The theory holds that when a rigid body is subject to successive force couples, the first momentum will cause its intrinsic rotation, but the subsequent non-coaxial ones will generate a non-homogenous velocity field, which we can identify as an anisotropic distribution of acceleration which, mathematically speaking, can be conceived of as an inertial force field. If the rigid body also has kinetic translation moment, a coupling will occur between the translation velocity field and the anisotropic velocity field caused by the second moment, thus obliging the centre of the moving mass to modify its path, without any external force having been applied in that direction. Accordingly, there will be a transfer of kinetic rotation energy to translation energy, and vice versa, in dynamic phenomena dealt with under this hypothesis.

The Theory of Dynamic Interactions that is put forward in Chapter XII of The Flight of the Boomerang (El vuelo del Bumerán) may have a significant effect not only on the principles of dynamics, but also on astrophysics, cosmology, atomic physics, etc.

The text proposes a view of nature in which bodies endowed with intrinsic rotation do not behave in accordance with the laws of classical mechanics. Based on non-Newtonian hypotheses, this new proposal can easily explain the paradoxical and surprising flight of the boomerang and the dynamic behaviour of a host of bodies that are difficult to understand under the umbrella of classical mechanics. Indeed, it puts forward key arguments for a new interpretation of how galaxies and Saturn’s rings behave.
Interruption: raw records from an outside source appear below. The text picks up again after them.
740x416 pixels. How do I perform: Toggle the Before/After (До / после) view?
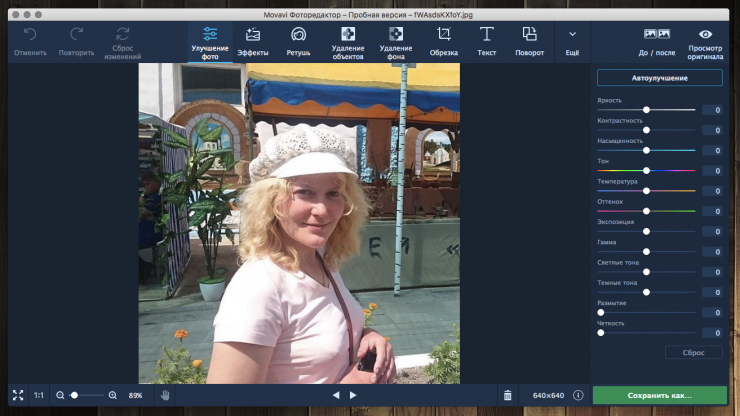click(x=657, y=41)
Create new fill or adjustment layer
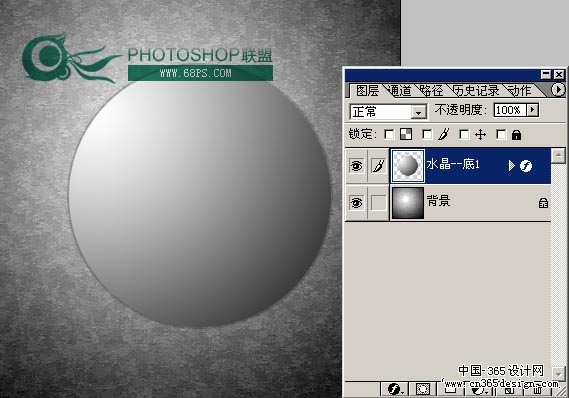 [x=480, y=390]
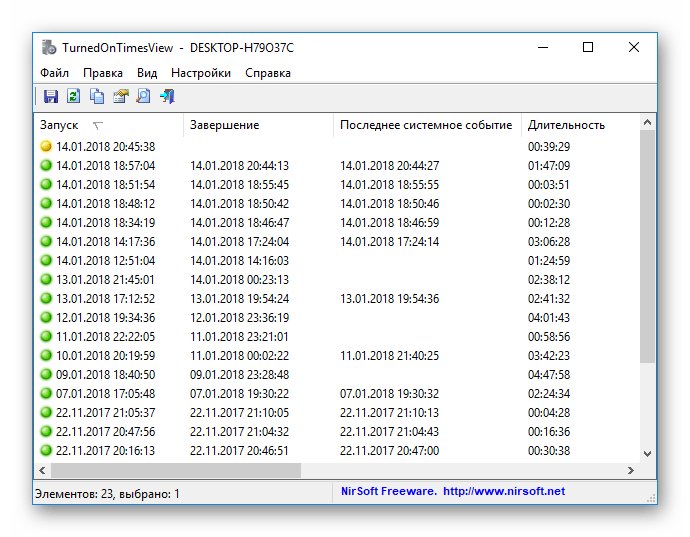Click the horizontal scrollbar right arrow
Screen dimensions: 690x537
[x=630, y=471]
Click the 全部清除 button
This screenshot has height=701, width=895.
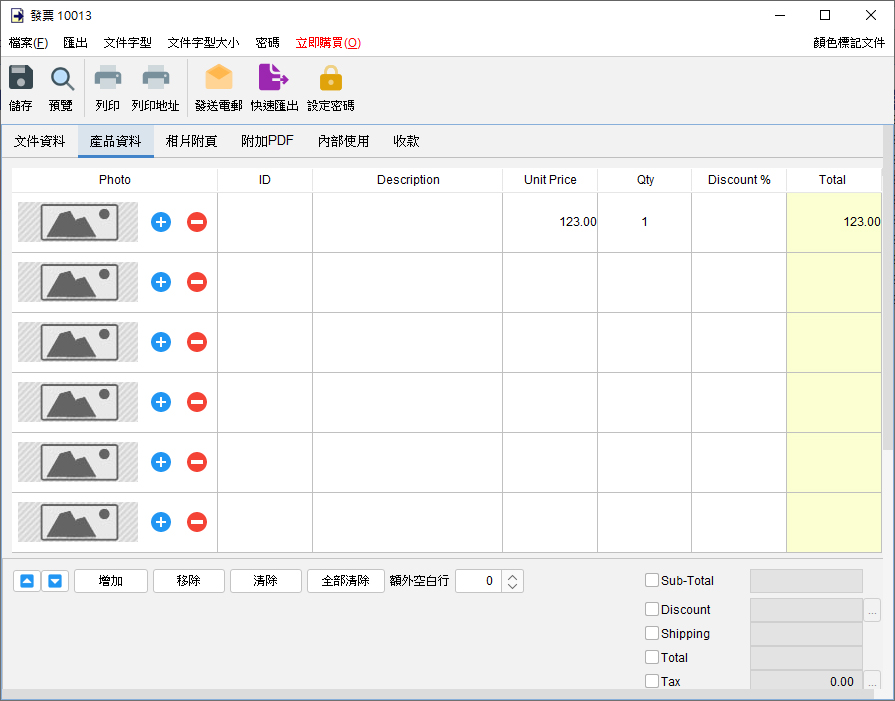coord(345,581)
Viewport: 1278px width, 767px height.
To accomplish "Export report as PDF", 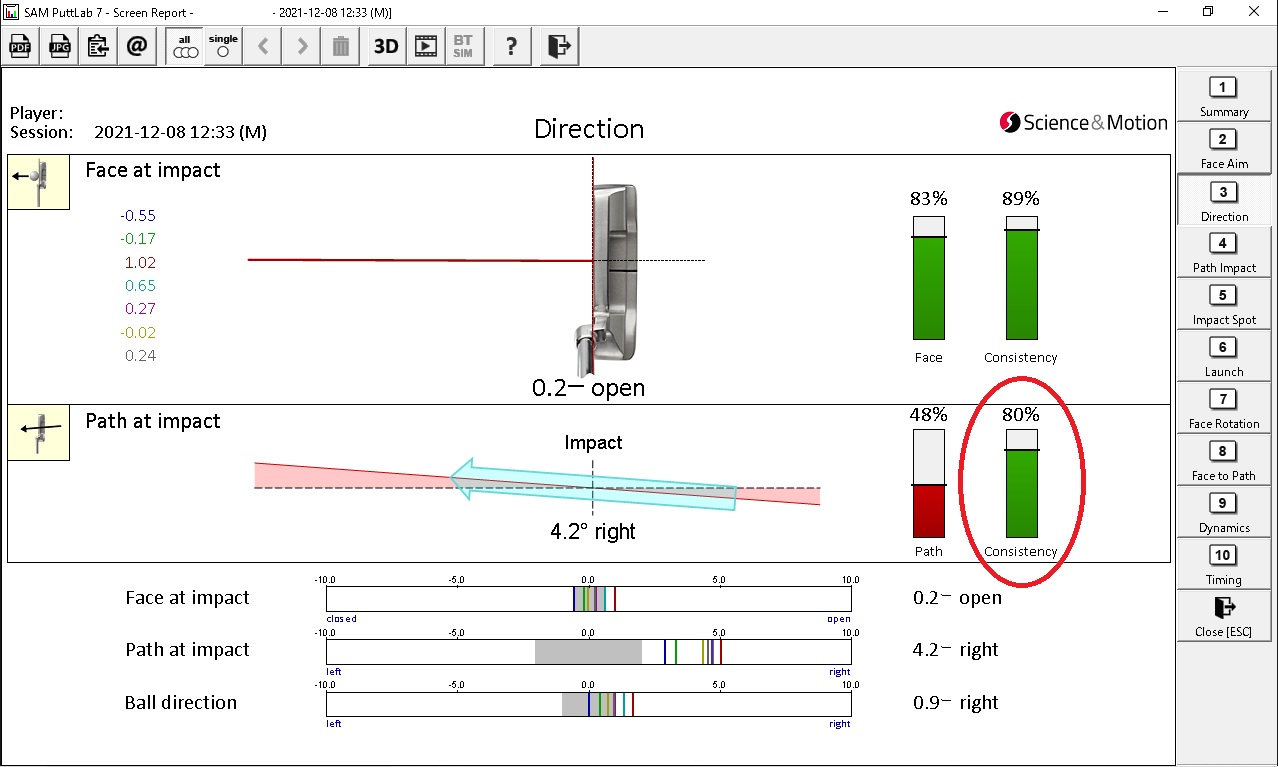I will tap(21, 46).
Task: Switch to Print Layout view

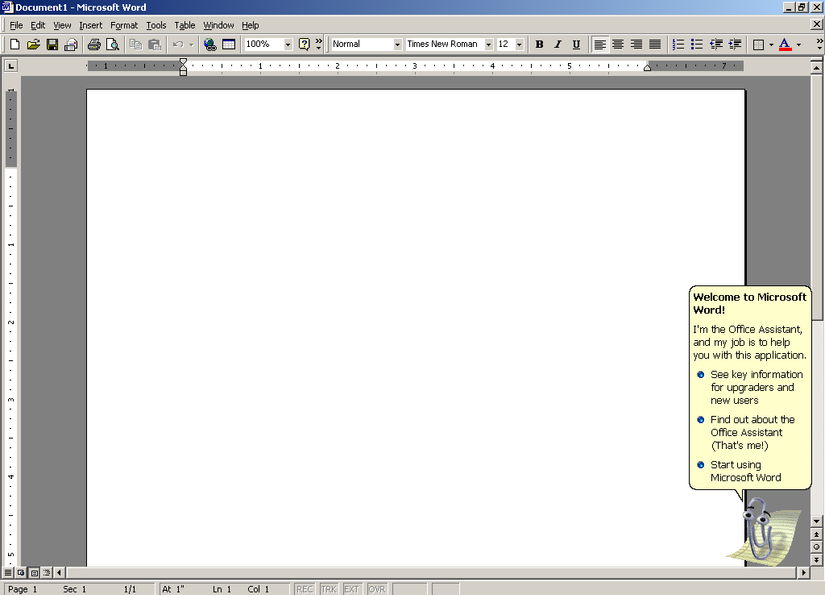Action: [x=33, y=572]
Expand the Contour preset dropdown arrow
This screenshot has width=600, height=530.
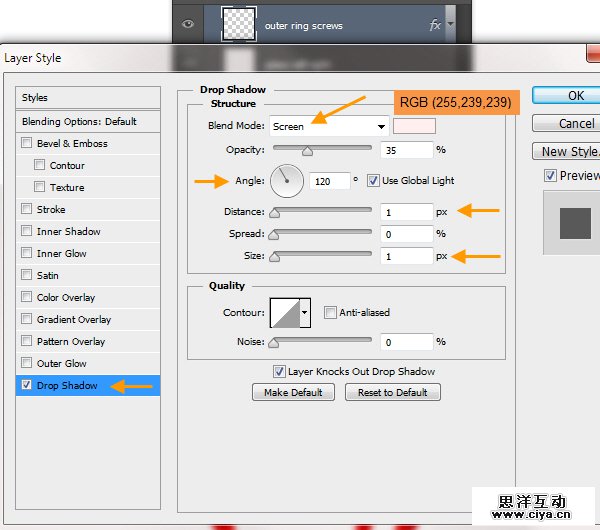click(x=305, y=312)
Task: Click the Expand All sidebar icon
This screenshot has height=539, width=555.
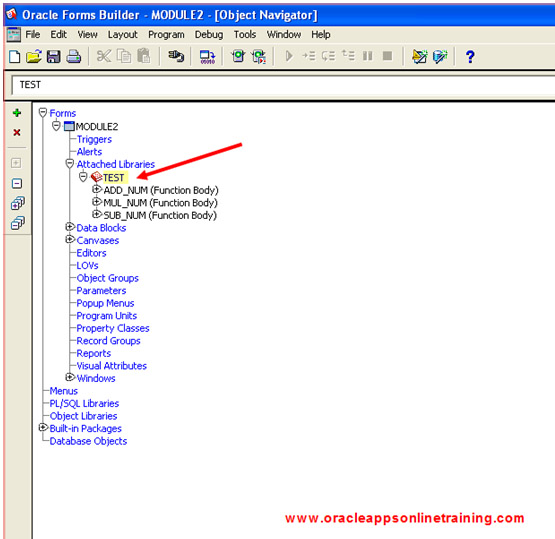Action: tap(17, 203)
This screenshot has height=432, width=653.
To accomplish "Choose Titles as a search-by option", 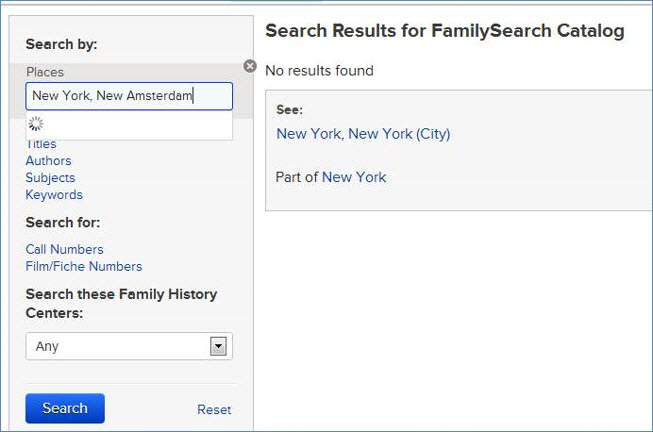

The Theory of Dynamic Interactions generalises the idea of the gyroscopic torque, along with that of other inertial phenomena, bringing them together in a unified structure of a new, non-inertial rotational dynamics. Notwithstanding, the Theory of Dynamic Interactions, which is simple in structure and easily applicable to, as yet, numerous, unexplained physical phenomena, demands a new understanding of mechanics, proposing new inertial hypotheses for matter.